Now, what's there is pretty good. Very low-key. But while it poses the problem (in the very title) and even gets to the critical point where it might become a very serious problem, or something (kinda), the movie ends.
Well, of course, there's a reason that drama follows a particular narrative structure and you mess with that at your peril.
Anyway, this is a movie about an old couple (Elliot Gould, who's only in his early 70s, and Judith Roberts) who live in their increasingly dilapidated house with only one helper (Mfonsio Udofia) to cook their meals and clean up, and to do a lot of caring for the wife, who has advanced Alzheimer's. They're visited by their children (Fred Melamed and Stephanie Haberle, amsuingly and perhaps coincidentally named "Bob" and "Carol"), who are distraught (and highly inconvenienced) by their parents' country home, and want to move their mother into a home in the city.
And, there's your movie.
The lead character is really Bob, and Melamed (who was the serious man in A Serious Man—not the lead, but the lead's antagonist) plays him convincingly. He's a struggling, wannabe moviemaker who sees echoes of himself in his father, in an old friend, in the doof who comes to his parents' house and plays songs on a synthesizer so they can all sing ("music therapy").

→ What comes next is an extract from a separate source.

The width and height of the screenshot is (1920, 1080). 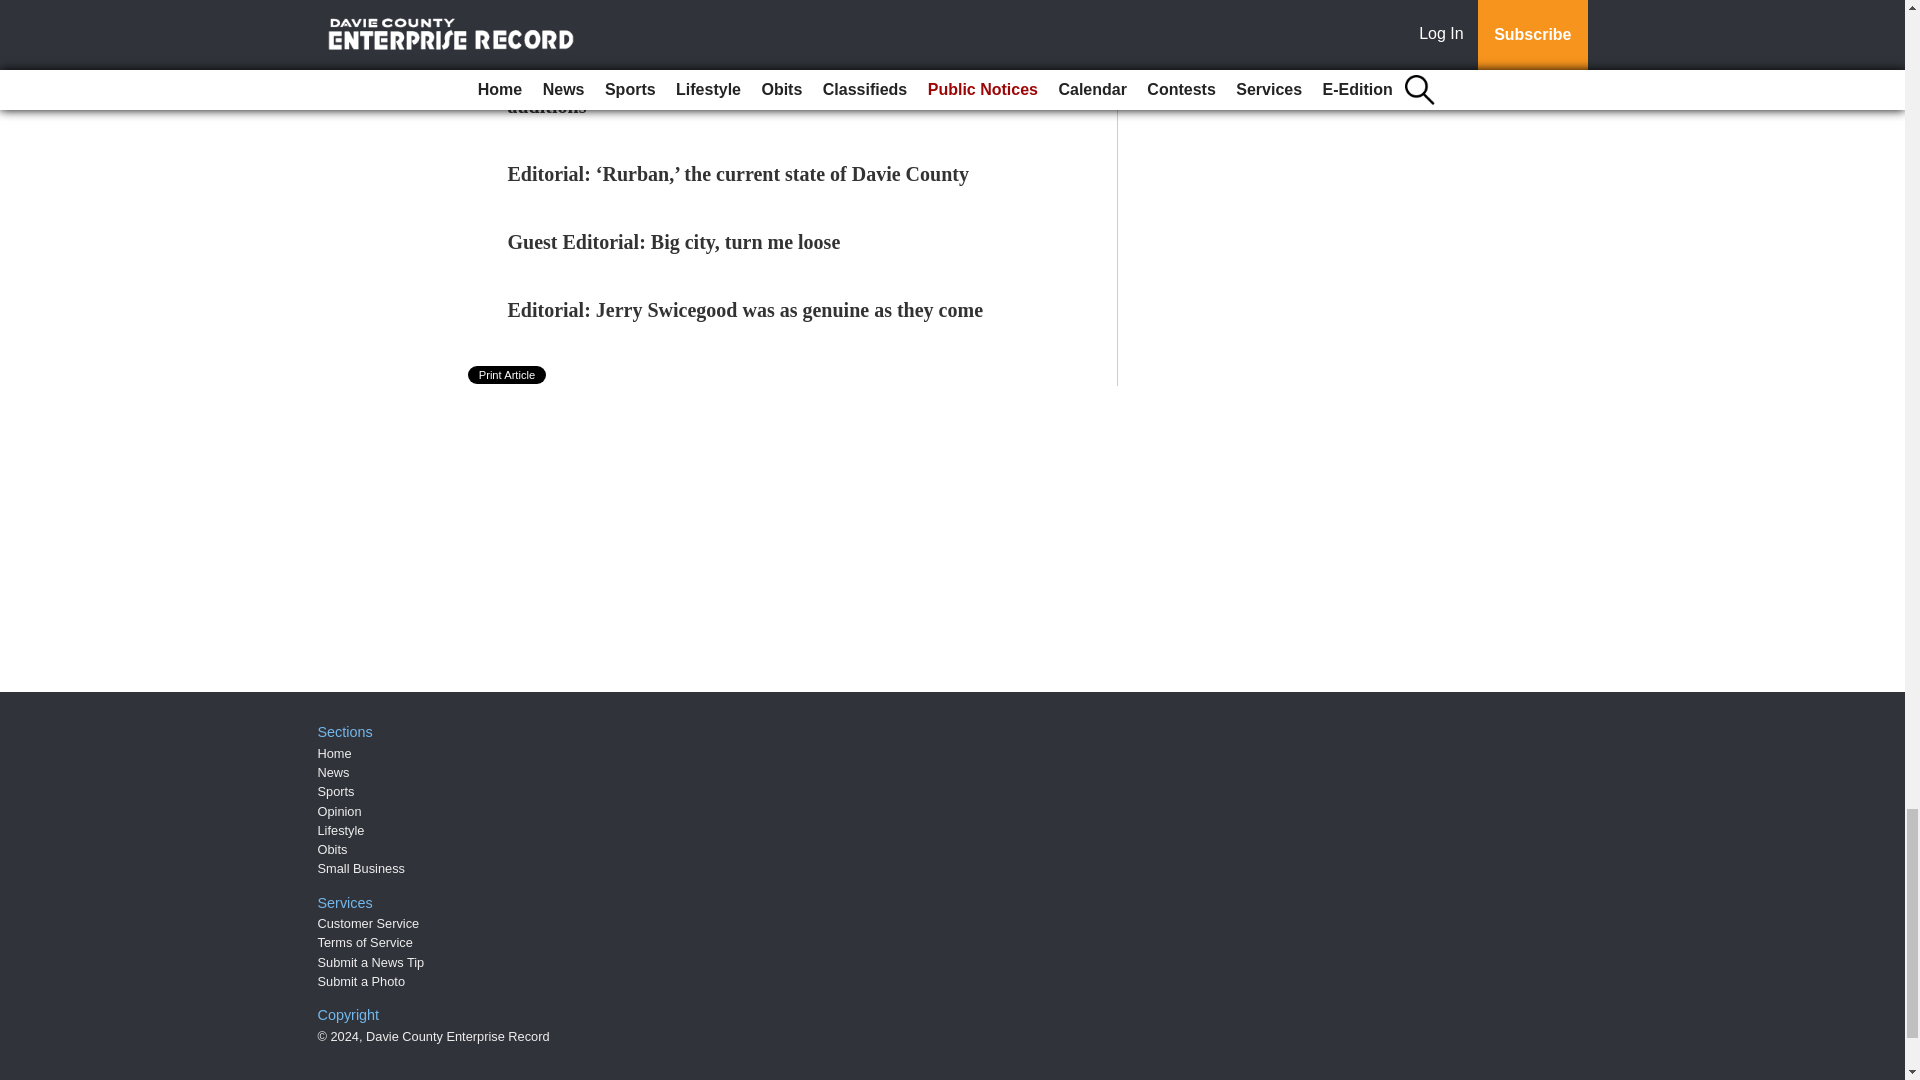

Well, let me rephrase that: we see those echos, but Bob is struggling hard not to see them. There are little vignettes throughout the film, but not one of them goes anywhere. There's an emerald frog, a Christian jogger (the family is Jewish, though not practicing by all accounts). There's a story of a box company that Fred tells, but we don't know if it was his company, and if that's the company that Bob now runs.
They sporadically call their parents "Fred" and "Susan" and sometimes "mom" and "dad" but we don't ever know why. In the opening scenes it seems like Bob and Carol are husband and wife—I mean, it takes a while before you realize they're brother and sister. (Took us a while anyway.) They call water "vodka", I guess because they didn't drink any more. Fred misses his cat, not remembering that it's dead.
None of this stuff is explained. None of it goes anywhere. It's a slice-of-life movie that shows a small window into some kids whose parents are near death.
There are certainly some touching moments here, but the characters seem small, and the movie itself highly exploitative. That is, it derives its emotional power not so much from involving character development that allows you to appreciate the suffering of the elderly, but more from a lot of the detailed nitty-gritty about advanced stages of Alzheimer's.
Gould and Roberts play their roles well, but the effect is more gut-wrenching than anything.
I guess you could say we didn't hate it, but we couldn't really approve of it, either. Make of that what you will.